Our culture will become less humane if we do not recognise this dignity, value it and nurture it. Indeed, society is already becoming less humane because “assisted dying” is seen as somehow superior to the way of death of most of the human race.
In one of the BBC follow-ups to Dame Esther’s original remarks, the presenter Amol Rajan said, “If you don’t have assisted dying, you have to have better palliative care.” Perhaps without realising it, he was making one of the strongest arguments against assisted suicide – that it is a means of cutting the cost and attention required to care for the dying, a policy in which convenience trumps compassion. Assisted suicide strikes against the principles of one of the most compassionate British inventions of the 20th century, the hospice movement.

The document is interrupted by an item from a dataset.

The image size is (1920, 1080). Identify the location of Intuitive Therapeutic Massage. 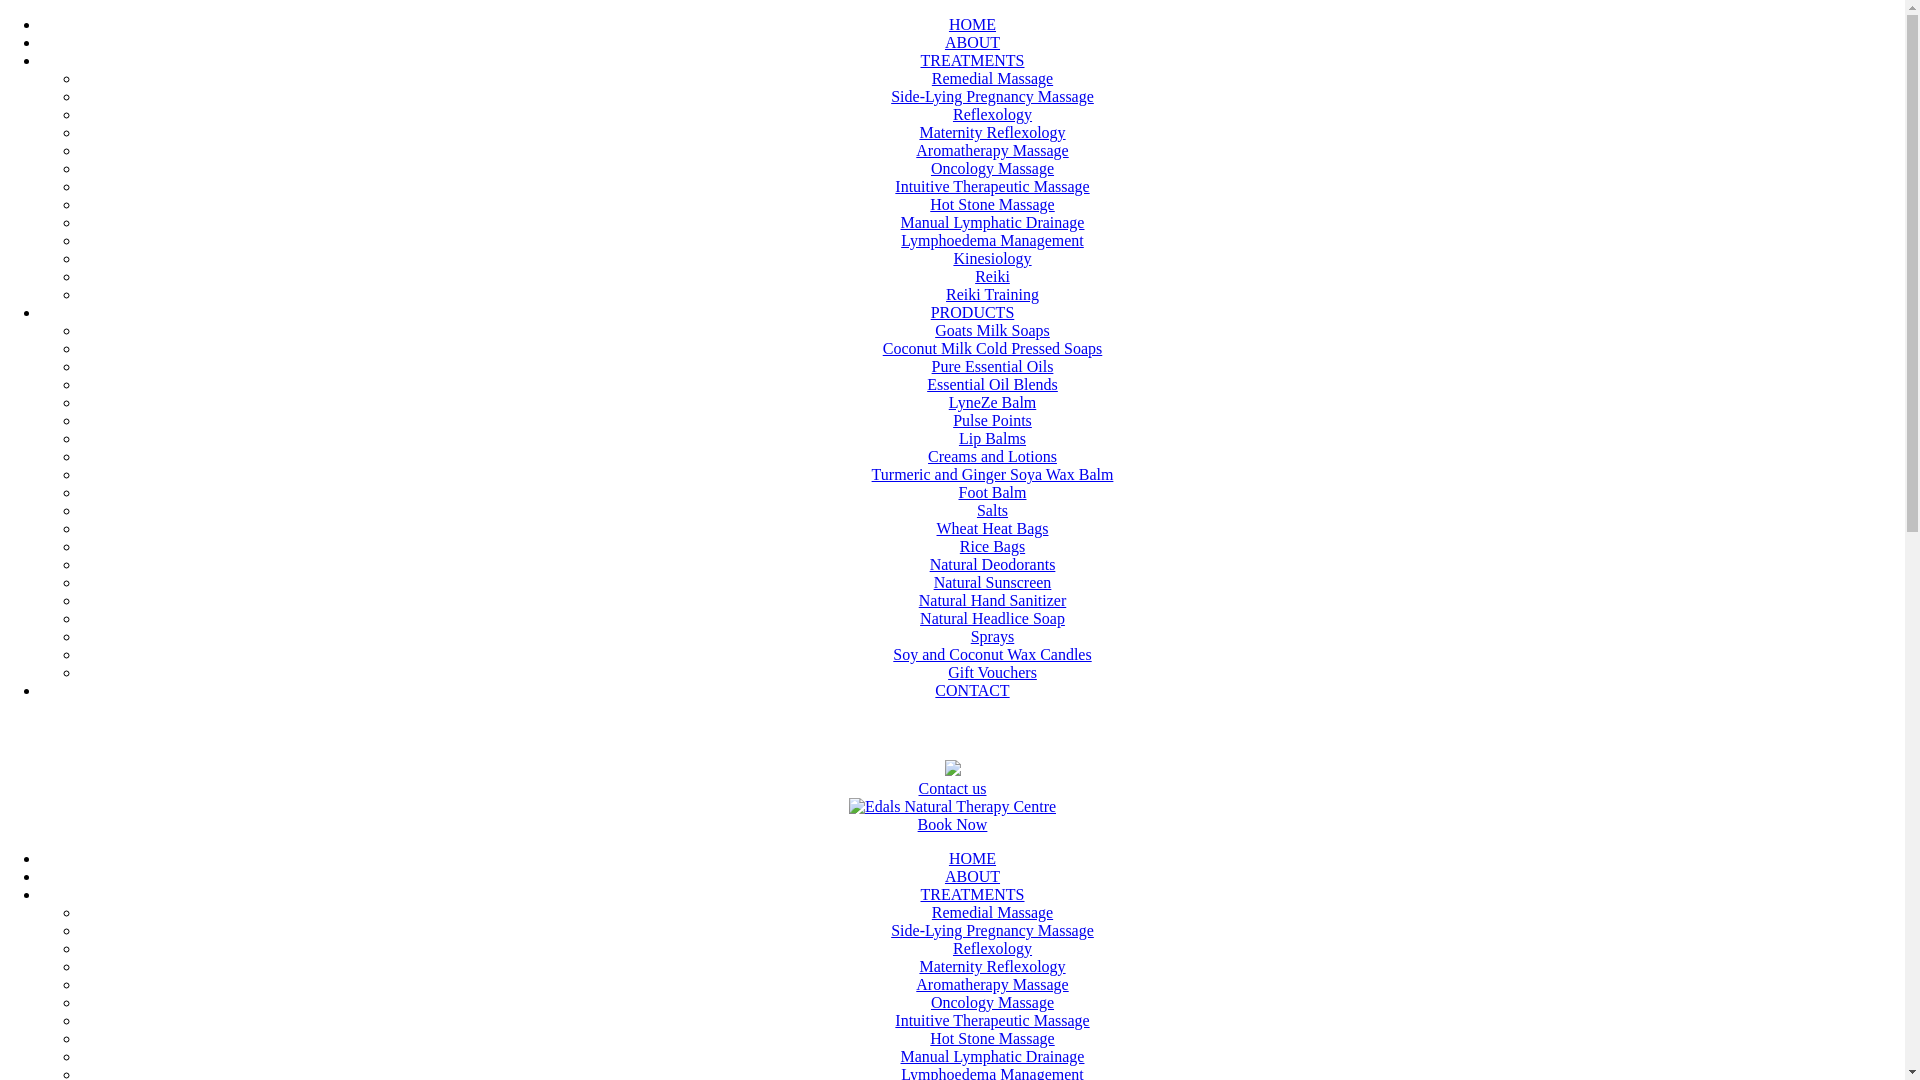
(992, 186).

Although the hard cases can be very hard, I sometimes think that there is an element in the “assisted dying” debate of what people call “First World problems”. In the materially comfortable West, our way of preparing for death is mostly not to think about it. When its approach does loom, our instinct is to try to exercise the control we believe we have in most aspects of our daily life.

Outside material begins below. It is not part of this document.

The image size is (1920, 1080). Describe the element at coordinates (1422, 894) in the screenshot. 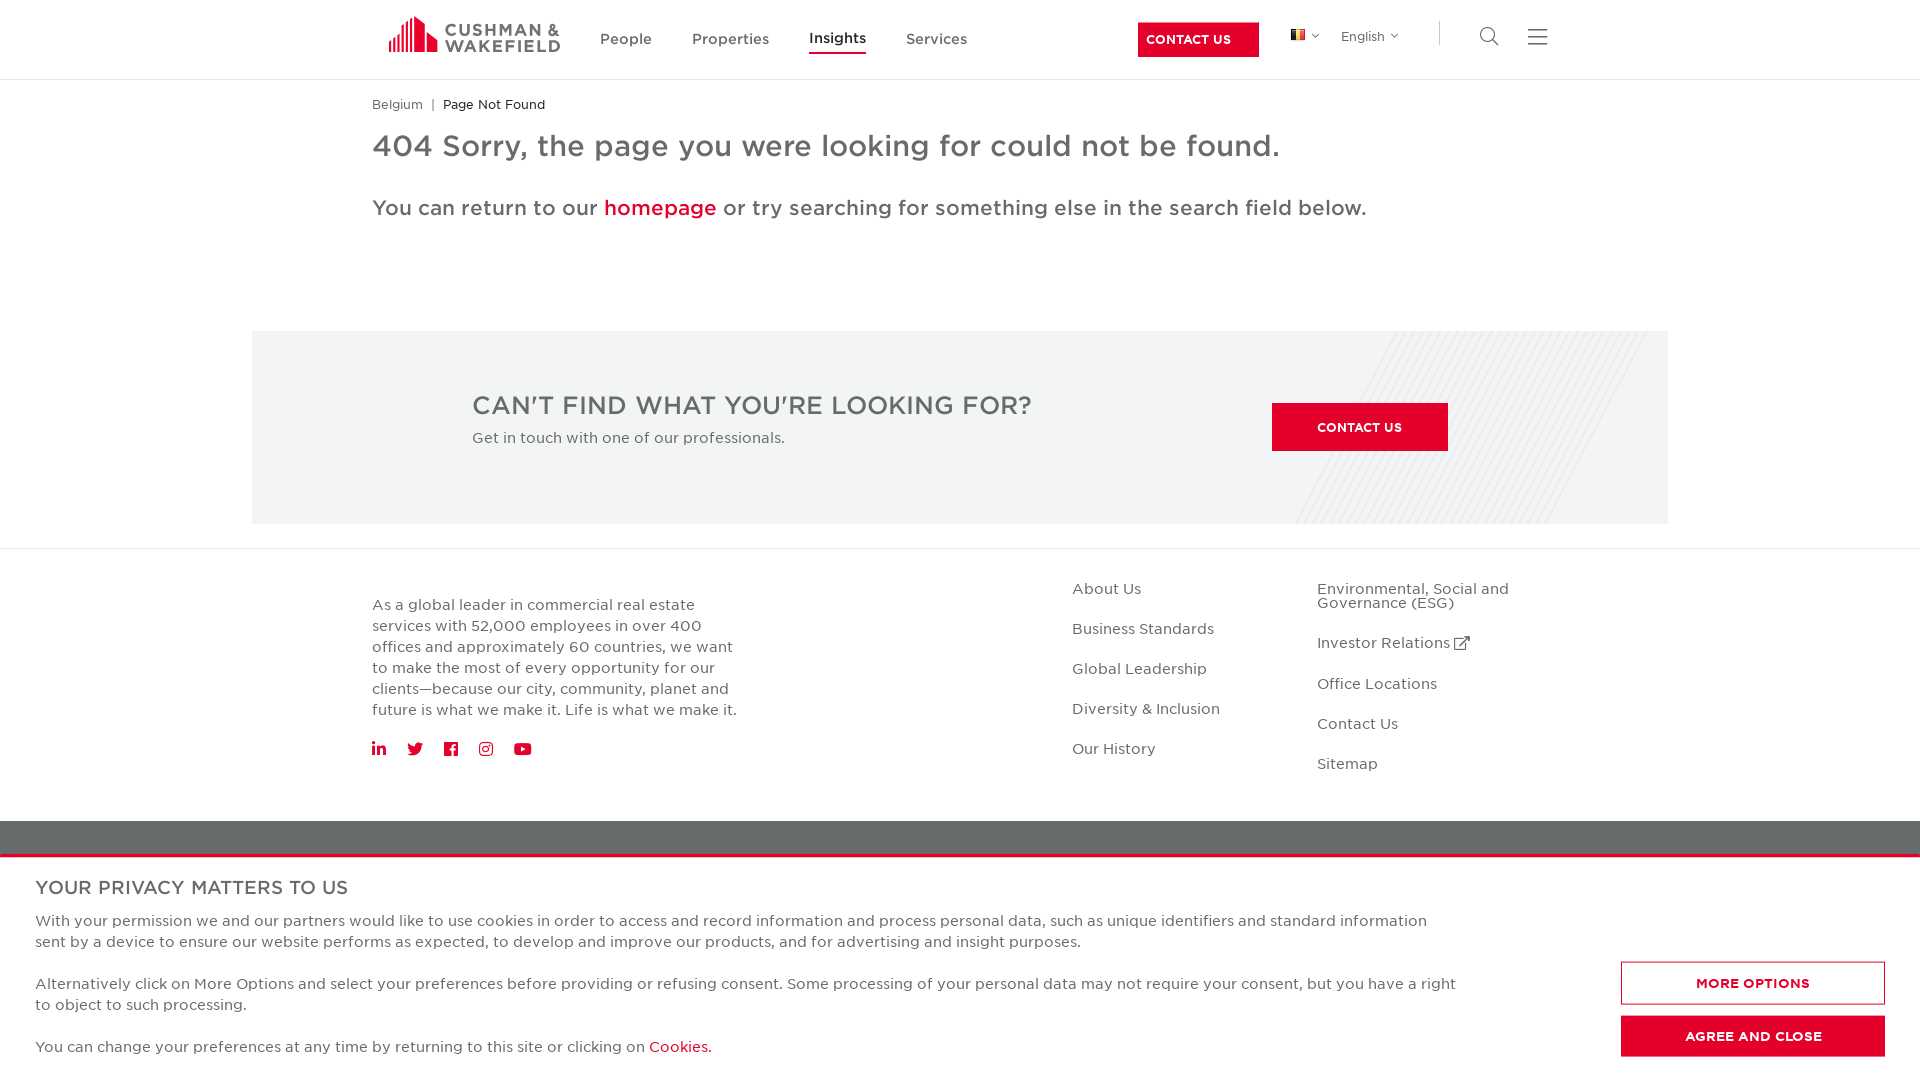

I see `Netherlands` at that location.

This is a mistake. It is not, of course, that we should take no thought for how we die, but that death is more like being born than like anything else we experience – it is beyond our control. The people who die best are those who accept this.
“I might buzz off to Zurich,” says Dame Esther, almost as if speaking of a consumer choice. One understands the impulse, but does it really help to succumb to it?
When confronted with the legislative issues involved and voting, as is entirely appropriate on such matters, without the whip, MPs have consistently rejected assisted suicide. Pro-euthanasia lobbies feel frustrated by this and keep looking for new opportunities. This may partly explain the heavy coverage of Dame Esther.
Towards the end of next month, a private Member’s Bill on the subject is to be introduced in the Commons by Kit Malthouse MP. Expect those supporting “assisted dying” to use the occasion to argue that the House should agree the “principle” of “assisted dying” without passing any legislation at this stage.
Such a declaration would then be used to make sure that, when legislation did come along, its opponents would be under moral pressure to do no more than tinker with its details. “The will of Parliament has been made known”, the pro-euthanasia lobby would say. A similar device was used successfully in the States Assembly of the Channel island of Jersey in 2021. Members later got cold feet about what it would mean in practice. No actual law has yet been agreed, let alone implemented.
A Commons “in principle” decision would be a bad way to proceed because it would encourage MPs not to consider the problems which vex the subject. They could vote for the idea of “assisted dying” without having to address directly issues such as who should assess who should die in this way and when, who should carry out the decision, what conscience clauses the law should allow, by what means and where should people be killed, and who should pay. It would undermine the duty of care which the modern state underwrites.
Since it is Christmas, I am reminded of something that happened after the famous birth in a stable. Returned from Bethlehem, Mary journeyed to Jerusalem and presented Jesus in the temple. This was witnessed by a devout old man called Simeon, who took him in his arms and, recognising him as the bringer of salvation, spoke the famous words, still sung daily, which begin: “Lord now lettest thou thy servant depart in peace.” Now he could die with dignity. DT.